Справедливости ради надо сказать, что технические усовершенствования, которые вносились на стадии строительства, как и все последующие инновации и доводки, финны скрупулезно согласовывали и продолжают согласовывать с российскими конструкторами и технологами.
Так было, в частности, при модернизации ротора и лопаток турбины. Специалисты питерской «Электросилы» участвовали в совершенствовании системы охлаждения электрогенератора, их коллеги с Ижоры — в работах на корпусе и деталях реактора. Ученые и технологи рассчитали, а на предприятиях российской корпорации «ТВЭЛ» было изготовлено усовершенствованное уран-гадолиниевое топливо для реакторов Ловиизы, которое вслед за финнами стали применять и на других атомных станциях нашей постройки — внутри России и за рубежом.
Все это вместе взятое и дало возможность на треть поднять коэффициент использования установленной мощности — с 70% в первые годы после пуска до 95—96% сейчас. Если добавить к этому девятипроцентное превышение тепловой мощности и почти пятнадцать процентов прироста мощности электрической над их проектными показателями, то это равносильно пуску еще одного — третьего — энергоблока на Ловиизе.
В Венгрии, когда внимательнее присмотрелись к этому опыту, решили не изобретать велосипед, а позвали финнов и с их помощью довели мощность аналогичных энергоблоков на АЭС Пакш с проектных 440 мегаватт до 488. Поднять КИУМ на ту же, что и финны, высоту венграм пока не удается, но нас они опережают.
Да и стоит ли удивляться, если планово-предупредительный ремонт на одном блоке Нововоронежской атомной — это 48 или все пятьдесят суток простоя. А три дня без работы — минус один процент от КИУМ. Отдельная статистика потерь — аварийные и внеплановые технические остановы реактора, а также диспетчерские ограничения, когда наши атомные станции в приказном порядке вынуждают снижать выдаваемую мощность, а то и вовсе выводить в так называемый «холодный резерв» отдельные энергоблоки.
Если бы мы, по примеру венгров, на всех работающих в России десяти АЭС (а это 31 энергоблок) подняли коэффициент использования установленной мощности с нынешних 78% до хотя бы среднемирового уровня (87%), это было бы равносильно одновременному вводу в строй двух блоков-миллионников Ленинградской АЭС-2 и двух таких же в Нововоронеже, которые только начали строить для замещения выбывающих мощностей.

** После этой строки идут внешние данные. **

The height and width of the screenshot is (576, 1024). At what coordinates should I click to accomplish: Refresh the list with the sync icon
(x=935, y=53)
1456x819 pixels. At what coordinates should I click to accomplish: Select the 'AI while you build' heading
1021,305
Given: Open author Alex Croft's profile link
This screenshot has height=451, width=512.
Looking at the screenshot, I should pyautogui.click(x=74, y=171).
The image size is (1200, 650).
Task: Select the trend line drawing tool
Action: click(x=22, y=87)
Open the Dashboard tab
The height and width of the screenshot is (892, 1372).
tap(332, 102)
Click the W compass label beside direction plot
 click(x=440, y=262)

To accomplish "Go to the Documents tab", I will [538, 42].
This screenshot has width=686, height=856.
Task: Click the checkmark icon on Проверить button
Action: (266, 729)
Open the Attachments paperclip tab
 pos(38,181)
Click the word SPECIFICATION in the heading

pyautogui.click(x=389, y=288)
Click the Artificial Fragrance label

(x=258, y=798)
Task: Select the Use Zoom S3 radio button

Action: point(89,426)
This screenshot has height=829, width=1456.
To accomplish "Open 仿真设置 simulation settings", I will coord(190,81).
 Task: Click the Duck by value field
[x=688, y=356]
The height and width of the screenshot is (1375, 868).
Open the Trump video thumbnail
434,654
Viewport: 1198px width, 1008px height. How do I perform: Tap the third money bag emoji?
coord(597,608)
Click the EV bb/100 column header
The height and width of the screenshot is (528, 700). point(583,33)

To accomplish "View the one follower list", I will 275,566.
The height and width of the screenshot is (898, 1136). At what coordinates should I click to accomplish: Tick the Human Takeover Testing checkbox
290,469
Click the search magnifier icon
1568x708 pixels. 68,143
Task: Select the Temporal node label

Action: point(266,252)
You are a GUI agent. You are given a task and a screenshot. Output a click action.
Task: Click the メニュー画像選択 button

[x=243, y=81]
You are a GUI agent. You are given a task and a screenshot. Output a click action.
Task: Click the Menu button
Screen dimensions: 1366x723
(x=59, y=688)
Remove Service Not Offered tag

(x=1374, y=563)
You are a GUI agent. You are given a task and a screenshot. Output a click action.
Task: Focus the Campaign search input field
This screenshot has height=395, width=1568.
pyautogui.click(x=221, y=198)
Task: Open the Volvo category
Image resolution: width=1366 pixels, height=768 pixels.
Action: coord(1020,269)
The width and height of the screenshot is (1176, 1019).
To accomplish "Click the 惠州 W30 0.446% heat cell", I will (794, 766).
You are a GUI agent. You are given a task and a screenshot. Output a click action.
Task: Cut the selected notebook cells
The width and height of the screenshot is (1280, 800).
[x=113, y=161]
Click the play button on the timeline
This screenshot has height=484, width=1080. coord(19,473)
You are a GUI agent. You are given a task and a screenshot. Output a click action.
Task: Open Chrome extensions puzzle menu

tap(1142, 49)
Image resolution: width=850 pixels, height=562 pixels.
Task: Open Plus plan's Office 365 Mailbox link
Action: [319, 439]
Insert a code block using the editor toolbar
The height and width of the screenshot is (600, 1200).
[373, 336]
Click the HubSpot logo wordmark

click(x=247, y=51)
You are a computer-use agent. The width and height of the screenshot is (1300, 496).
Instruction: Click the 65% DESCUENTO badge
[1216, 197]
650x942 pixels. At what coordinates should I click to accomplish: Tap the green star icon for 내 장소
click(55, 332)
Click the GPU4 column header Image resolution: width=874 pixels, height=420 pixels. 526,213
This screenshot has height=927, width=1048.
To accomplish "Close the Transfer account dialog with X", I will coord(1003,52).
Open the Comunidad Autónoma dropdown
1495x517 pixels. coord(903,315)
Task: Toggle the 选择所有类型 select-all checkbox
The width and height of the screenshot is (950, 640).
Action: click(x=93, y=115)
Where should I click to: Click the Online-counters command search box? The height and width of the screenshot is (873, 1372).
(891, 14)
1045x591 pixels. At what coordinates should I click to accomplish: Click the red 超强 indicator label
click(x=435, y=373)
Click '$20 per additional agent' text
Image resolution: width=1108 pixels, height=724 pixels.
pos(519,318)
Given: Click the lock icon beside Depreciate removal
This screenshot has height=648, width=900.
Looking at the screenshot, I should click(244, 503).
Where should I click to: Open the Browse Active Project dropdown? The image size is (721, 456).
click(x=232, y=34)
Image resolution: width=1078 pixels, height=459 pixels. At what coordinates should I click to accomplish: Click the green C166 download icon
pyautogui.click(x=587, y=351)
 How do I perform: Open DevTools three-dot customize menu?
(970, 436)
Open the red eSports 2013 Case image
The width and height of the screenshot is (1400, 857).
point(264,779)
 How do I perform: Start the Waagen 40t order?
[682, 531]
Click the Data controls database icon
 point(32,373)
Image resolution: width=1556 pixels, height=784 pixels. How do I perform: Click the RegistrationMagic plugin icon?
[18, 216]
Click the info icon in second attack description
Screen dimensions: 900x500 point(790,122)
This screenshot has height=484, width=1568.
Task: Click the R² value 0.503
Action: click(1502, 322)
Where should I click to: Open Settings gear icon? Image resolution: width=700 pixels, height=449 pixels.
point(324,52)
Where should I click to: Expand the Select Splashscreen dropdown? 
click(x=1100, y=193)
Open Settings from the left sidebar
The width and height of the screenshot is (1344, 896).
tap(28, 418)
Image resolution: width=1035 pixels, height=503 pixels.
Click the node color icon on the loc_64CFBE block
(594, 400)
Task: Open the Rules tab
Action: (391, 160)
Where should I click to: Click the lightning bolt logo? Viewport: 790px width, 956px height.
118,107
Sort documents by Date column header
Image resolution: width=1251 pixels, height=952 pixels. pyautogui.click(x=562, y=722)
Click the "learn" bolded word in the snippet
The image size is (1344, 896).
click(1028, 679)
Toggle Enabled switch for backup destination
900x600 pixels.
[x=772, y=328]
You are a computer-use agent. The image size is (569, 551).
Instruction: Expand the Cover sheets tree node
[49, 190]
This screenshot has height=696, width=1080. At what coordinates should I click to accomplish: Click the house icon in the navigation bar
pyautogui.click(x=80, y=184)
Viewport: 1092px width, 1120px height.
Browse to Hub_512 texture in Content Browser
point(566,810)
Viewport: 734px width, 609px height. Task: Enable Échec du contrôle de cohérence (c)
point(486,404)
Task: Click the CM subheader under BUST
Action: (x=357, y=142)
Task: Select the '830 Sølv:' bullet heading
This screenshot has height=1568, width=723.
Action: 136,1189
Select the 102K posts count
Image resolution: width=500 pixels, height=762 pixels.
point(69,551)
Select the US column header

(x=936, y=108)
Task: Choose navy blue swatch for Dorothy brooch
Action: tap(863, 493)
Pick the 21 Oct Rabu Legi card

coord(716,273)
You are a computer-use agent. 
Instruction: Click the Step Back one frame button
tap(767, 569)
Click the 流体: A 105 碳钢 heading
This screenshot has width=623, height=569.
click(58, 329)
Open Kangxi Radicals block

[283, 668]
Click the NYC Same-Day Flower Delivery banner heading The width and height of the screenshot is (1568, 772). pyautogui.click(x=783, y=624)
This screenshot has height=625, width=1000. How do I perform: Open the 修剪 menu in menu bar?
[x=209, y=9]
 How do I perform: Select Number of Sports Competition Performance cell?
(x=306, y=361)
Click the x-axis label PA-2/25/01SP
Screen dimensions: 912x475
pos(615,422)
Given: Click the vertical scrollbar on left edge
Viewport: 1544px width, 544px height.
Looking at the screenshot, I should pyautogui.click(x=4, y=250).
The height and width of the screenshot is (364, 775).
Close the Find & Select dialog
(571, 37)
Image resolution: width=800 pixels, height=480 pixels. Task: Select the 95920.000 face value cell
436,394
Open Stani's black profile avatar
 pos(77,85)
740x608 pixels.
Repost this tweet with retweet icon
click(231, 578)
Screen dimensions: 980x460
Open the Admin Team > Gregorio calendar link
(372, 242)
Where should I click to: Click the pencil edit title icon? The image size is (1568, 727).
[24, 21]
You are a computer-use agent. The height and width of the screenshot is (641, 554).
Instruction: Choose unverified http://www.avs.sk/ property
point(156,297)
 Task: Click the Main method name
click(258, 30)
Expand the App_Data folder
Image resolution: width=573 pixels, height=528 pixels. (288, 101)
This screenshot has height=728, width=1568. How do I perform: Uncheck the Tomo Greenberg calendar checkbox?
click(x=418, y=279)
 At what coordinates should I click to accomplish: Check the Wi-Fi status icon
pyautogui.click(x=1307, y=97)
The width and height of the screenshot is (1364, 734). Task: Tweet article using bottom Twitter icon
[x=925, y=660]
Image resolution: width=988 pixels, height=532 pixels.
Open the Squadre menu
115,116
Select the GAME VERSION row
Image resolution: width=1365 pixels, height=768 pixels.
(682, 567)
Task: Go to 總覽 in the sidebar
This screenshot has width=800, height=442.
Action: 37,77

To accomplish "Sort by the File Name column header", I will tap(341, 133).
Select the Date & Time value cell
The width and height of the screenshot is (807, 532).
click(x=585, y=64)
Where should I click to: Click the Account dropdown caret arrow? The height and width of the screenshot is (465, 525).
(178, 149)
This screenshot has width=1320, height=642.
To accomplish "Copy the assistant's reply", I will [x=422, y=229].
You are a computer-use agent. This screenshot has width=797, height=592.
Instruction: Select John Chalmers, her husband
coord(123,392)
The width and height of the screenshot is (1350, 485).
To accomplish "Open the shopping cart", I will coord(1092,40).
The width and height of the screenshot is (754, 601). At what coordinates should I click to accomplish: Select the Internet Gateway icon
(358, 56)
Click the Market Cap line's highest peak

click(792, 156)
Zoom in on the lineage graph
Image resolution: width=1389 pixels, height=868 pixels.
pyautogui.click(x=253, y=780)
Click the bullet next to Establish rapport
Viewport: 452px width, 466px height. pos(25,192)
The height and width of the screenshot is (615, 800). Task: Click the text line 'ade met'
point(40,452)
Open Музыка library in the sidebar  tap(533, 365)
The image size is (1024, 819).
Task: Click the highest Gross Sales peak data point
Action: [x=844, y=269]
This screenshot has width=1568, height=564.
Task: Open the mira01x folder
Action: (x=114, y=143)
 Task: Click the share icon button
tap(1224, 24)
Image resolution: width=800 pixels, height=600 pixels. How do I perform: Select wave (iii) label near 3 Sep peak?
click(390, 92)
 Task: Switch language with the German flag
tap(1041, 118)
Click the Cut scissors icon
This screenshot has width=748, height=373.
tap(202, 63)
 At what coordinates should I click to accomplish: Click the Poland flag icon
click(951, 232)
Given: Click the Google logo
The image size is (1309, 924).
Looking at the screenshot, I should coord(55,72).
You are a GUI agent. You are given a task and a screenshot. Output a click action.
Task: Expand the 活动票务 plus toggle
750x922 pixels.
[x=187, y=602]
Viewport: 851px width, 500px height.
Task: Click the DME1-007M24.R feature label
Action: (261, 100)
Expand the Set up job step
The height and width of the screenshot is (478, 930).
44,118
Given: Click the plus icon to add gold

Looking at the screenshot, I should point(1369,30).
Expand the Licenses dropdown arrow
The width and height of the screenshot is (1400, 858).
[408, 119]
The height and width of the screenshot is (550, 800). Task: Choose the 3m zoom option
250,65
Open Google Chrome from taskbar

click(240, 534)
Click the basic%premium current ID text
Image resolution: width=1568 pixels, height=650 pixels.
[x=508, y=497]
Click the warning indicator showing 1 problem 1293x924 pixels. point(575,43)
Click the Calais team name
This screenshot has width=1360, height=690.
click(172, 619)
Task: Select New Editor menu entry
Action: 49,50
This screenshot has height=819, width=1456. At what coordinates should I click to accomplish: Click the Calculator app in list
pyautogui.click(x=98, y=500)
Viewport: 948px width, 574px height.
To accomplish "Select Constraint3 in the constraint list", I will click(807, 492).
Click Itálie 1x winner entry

А если бы — чем черт не шутит! — в борьбе за КИУМ удалось сравняться с финнами на отметке 95—96%, тогда вопрос о дефиците электричества в России закрылся бы на много лет вперед. И бюджетным средствам из федеральной целевой программы на развитие в стране атомной генерации нашлось бы, возможно, более эффективное применение.
PS. Тридцать лет назад мы предложили скандинавскому соседу, а заодно и еще нескольким странам Восточной Европы перспективный проект, который у себя дома за все эти годы так и не сумели по достоинству оценить и с максимальной отдачей использовать. А финны, напротив, наглядно продемонстрировали, как можно сделать конфетку из того, что придумали русские, но до ума, до изящного блеска без посторонней помощи довести не смогли. Теперь, когда это стало очевидным и для прежнего поколения российских атомщиков, и для нынешних руководителей Росатома, Атомэнергопрома, Росэнергоатома, Атомстройэкпорта, а также прочих околоатомных структур, встает вопрос о принципиально новой кооперации на внутрироссийском рынке и об «улице с двухсторонним движением» в отношениях с зарубежными партнерами.